US club class definition

On Tuesday, January 31, 2017 at 8:28:26 PM UTC-8, Sierra Whiskey wrote:
I always find it hard to believe that an LS-8, ASW-28, and Discus 2 are considered "club" class. Seems a little modern and pricey for the average "club". Those are considered the top gliders of their own class (Standard) and are on the club class list among other aircraft that cannot claim the same merit.

Over time the Club class drifts downward in handicap (or upward if you're looking at FAI handicaps which are inverted from US). It's just a question of timing. I suspect it won't be long before all Standard Class gliders show up on the FAI list.

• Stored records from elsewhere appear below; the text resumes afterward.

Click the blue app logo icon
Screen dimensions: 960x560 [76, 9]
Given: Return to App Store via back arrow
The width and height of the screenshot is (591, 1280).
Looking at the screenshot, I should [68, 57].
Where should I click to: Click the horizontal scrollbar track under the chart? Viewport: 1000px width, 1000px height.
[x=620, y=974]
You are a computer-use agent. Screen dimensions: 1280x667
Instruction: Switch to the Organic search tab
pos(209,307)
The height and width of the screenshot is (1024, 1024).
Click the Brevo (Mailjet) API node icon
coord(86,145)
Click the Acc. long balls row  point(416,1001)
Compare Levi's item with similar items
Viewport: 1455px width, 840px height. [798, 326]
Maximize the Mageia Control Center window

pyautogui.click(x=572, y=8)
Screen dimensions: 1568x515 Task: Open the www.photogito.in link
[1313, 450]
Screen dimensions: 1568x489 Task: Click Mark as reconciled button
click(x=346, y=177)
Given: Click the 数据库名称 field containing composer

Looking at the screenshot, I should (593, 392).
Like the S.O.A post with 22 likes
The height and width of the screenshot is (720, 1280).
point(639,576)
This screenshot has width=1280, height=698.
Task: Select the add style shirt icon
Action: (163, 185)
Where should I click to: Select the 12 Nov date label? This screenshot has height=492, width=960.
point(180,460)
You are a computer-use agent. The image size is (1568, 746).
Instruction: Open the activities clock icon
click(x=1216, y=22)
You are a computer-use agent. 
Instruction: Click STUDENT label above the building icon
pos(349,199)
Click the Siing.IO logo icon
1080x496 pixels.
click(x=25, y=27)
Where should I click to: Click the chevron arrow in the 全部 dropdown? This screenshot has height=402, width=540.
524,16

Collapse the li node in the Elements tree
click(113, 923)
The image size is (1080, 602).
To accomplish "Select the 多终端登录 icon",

The gliders that go into Club are based on a tradeoff between two considerations: critical mass of non-handicapped classes and having tight clustering of the Club handicap range. Standard Class is on the edge of viability as a standalone Class and the latest generation of Standard Class gliders are effectively out of production so in the US we've elected to give racers who own these gliders the option to race in Club.

In many ways Club Class is a misnomer in the US because there aren't likely enough Club Class gliders actually owned by clubs in the US to populate a contest. The few that are owed by clubs are typically not easy to take to contests. These gliders are mostly owned by individuals and syndicates. The situation in many other countries is quite different, with a lot more race-ready gliders owned by Clubs and actually available to race.

9B

I like the explanation of "Club Class" on the FAI site:
"The Club Class arose to provide international level competition in club-type gliders for the large number of talented pilots who could not aspire to owning an expensive modern glider of their own. It has kept demand high for a number of older but still very valid designs."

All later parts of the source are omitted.